人気ブログランキング |

what's tax

Wats Riot では、なくてTax について、以下のように書いたものを見つけました。

Taxation is the means used to support a civilise society - it funds government goods and services which give meaning rights.

Oliver Wendell Holmes, Jr. の定義よりもよい定義だなと思いました。これを書いたのは、Michael D'Ascenzo 氏で肩書きは、 Commisioner of Taxation です。

Taxes are what we pay for civilized society. というのがホームズ判事の言い方です。
税制が社会をより良くするために使われると言っています。
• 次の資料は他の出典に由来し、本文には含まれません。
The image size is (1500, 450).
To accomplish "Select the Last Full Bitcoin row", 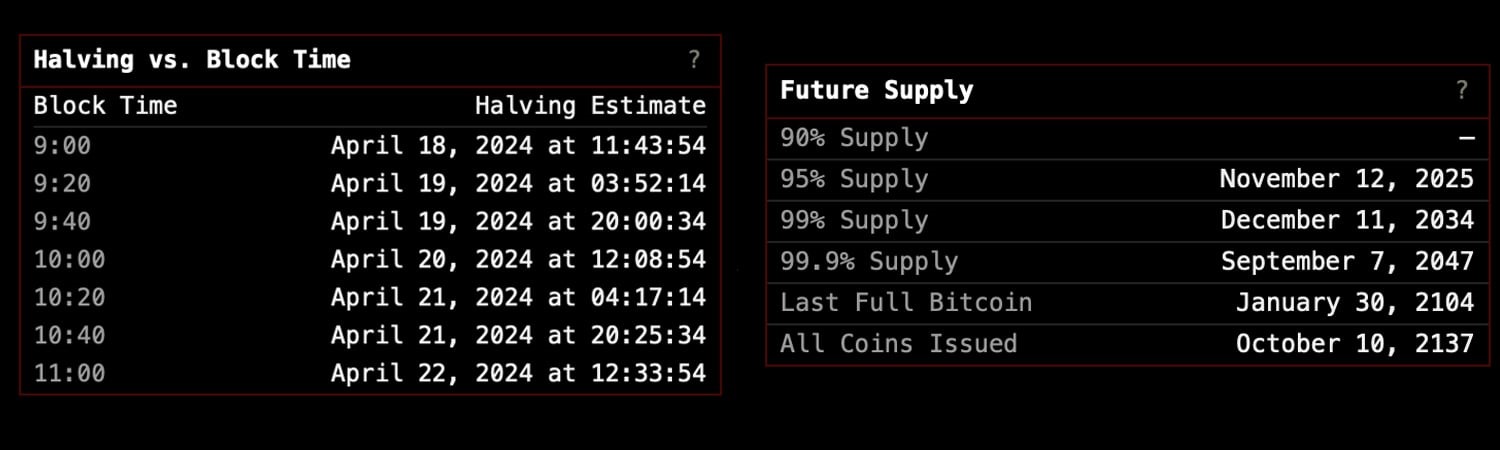I will [x=1125, y=303].
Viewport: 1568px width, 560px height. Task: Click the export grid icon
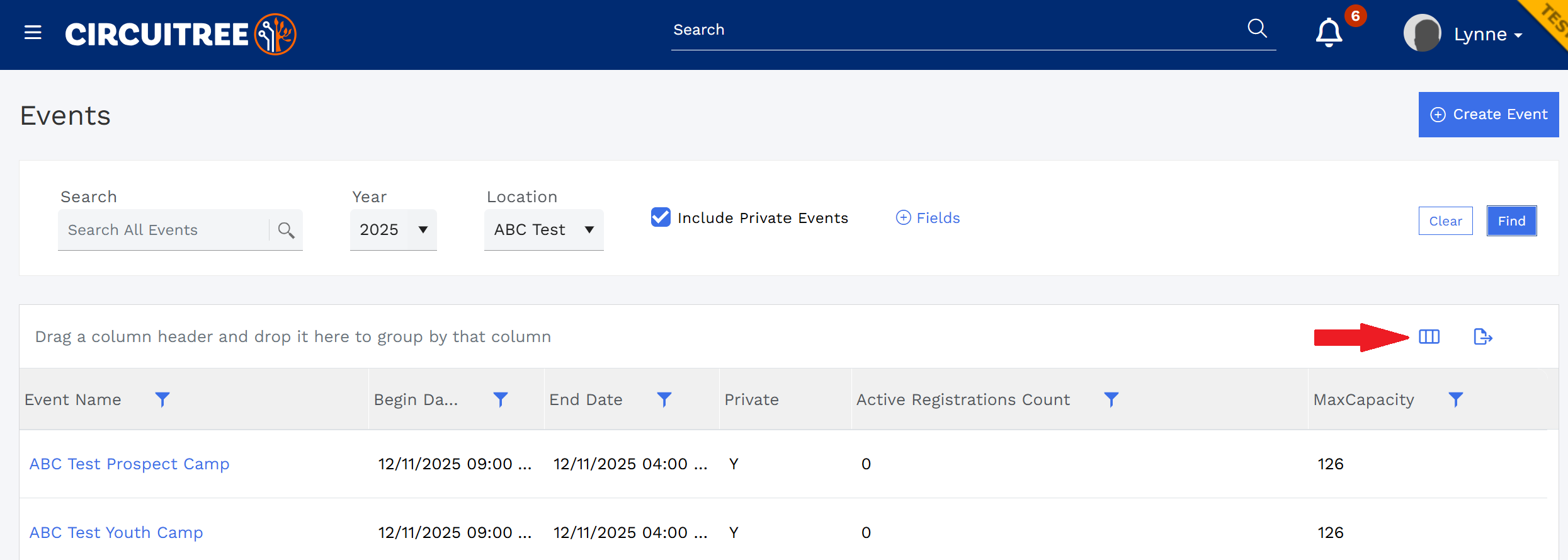pyautogui.click(x=1483, y=337)

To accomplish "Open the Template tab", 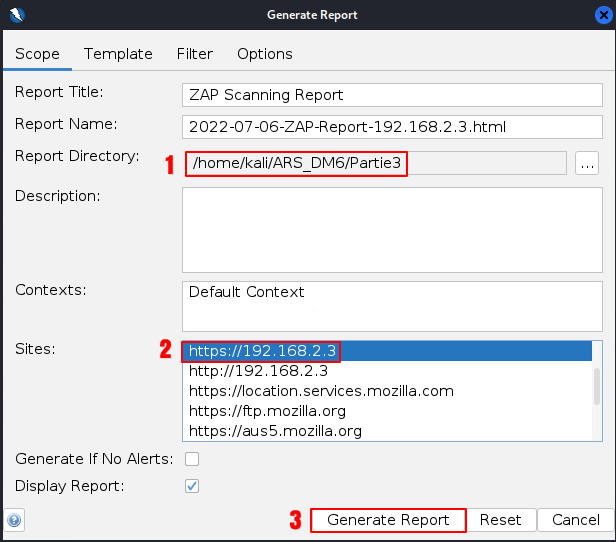I will coord(118,54).
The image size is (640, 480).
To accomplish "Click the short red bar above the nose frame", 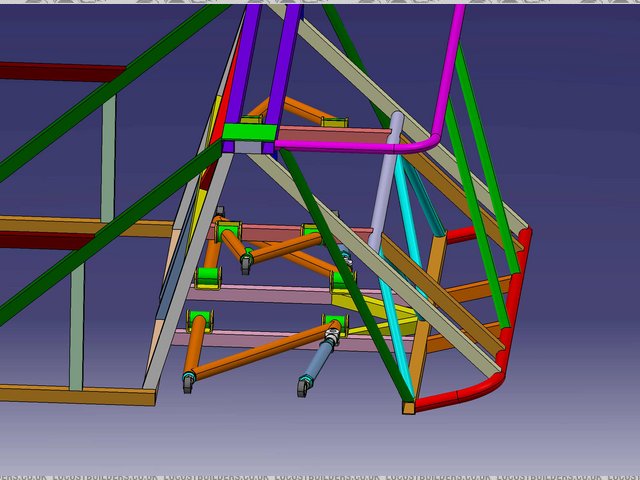I will pyautogui.click(x=458, y=236).
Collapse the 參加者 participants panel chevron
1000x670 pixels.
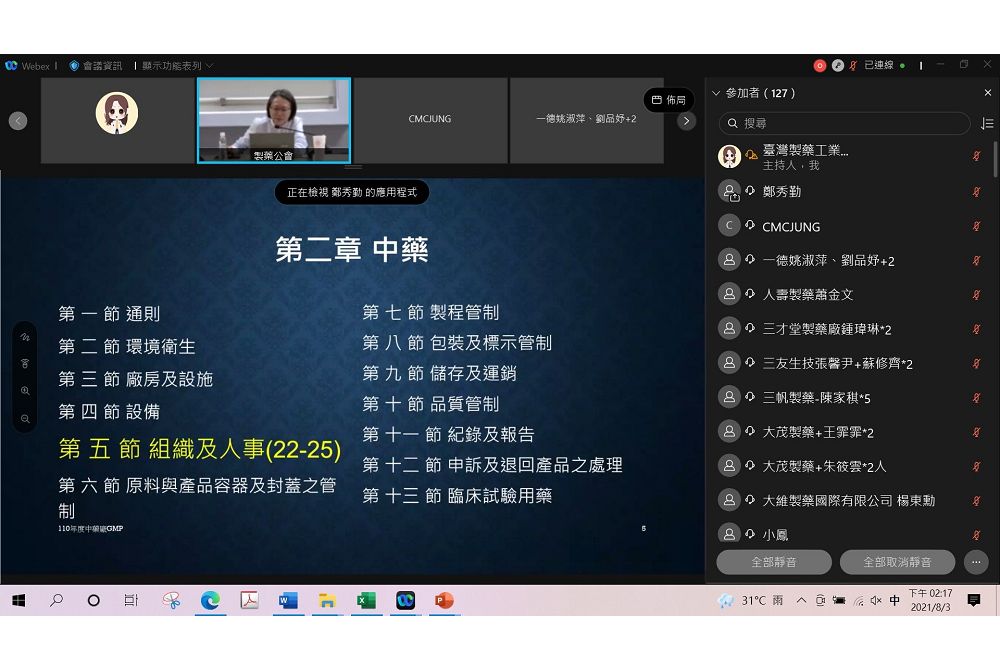pyautogui.click(x=716, y=93)

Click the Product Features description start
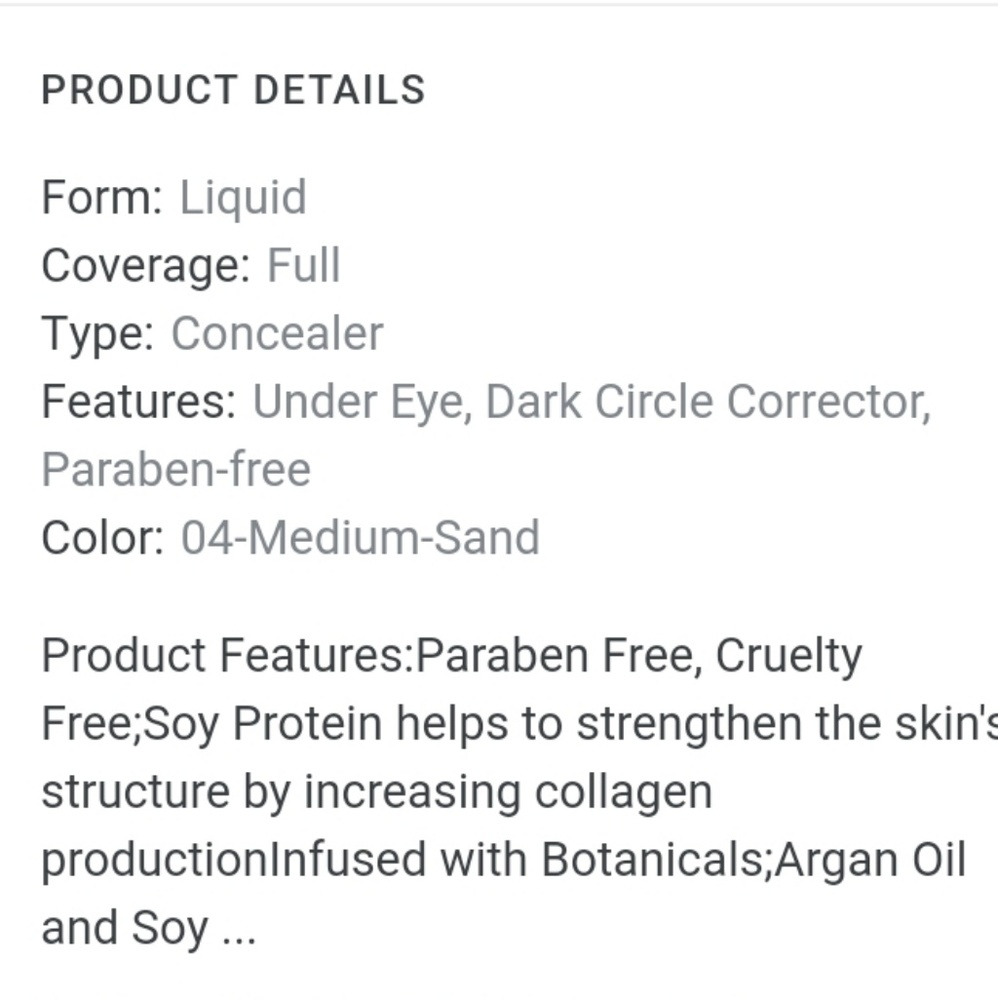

さらに租税国家がなすべきことに言及している点ではるかに洗練されていると感じます。

ホームズ判事の言葉について、the がcivilized society の前についていると勝手の思い込んでいろいろ、書いてきました。この点については、誤りを認めます。the があるとないとでは、解釈が異なるという意味においてです。
the がついていれば、civilized society は限定を受けることになり、それを前提とした解釈、批判は的が外れていたということです。

ただ、この問題の一言の出てきた判決、その背景、それもその事案の背景だけではなく、事案が起こった当時のアメリカ社会の背景、現在のアメリカのそれに非常に似通ったものだと私は考えますが、そこまでを深く検討してこの言葉の意味を検討しているのではありません。

ホームズ判事の父親が差別主義者であるということは事実だとしても、ホームズ判事の政治的立場、アメリカ法史上に占める地位等については、まだまだ不勉強なので、もう少し知見を深めてからこの言葉の意味について見当を重ねてみたいと考えています。

租税に関する定義というよりは、租税制度の意義と捉えるべきで単純に比較はできませんが、少なくとも pay for the civilzation という言い方と、support a civilise society という言い方の間にはかなり距離があります。後段の、租税の使途と政府の関係について述べている部分も大切だと思います。

ホームズ判事が差別主義者だったかどうかはわかりません、また、オーストラリアがかつては、白豪主義という差別政策を採っていたのも事実です。しかし、ホームズ判事の時代と現在を比較すると世界は福祉国家体制というものを経験していて、それ尾を抜きにした国家というものも、いかに市場原理主義を持ち込もうが存在し得ないと私は、考えます。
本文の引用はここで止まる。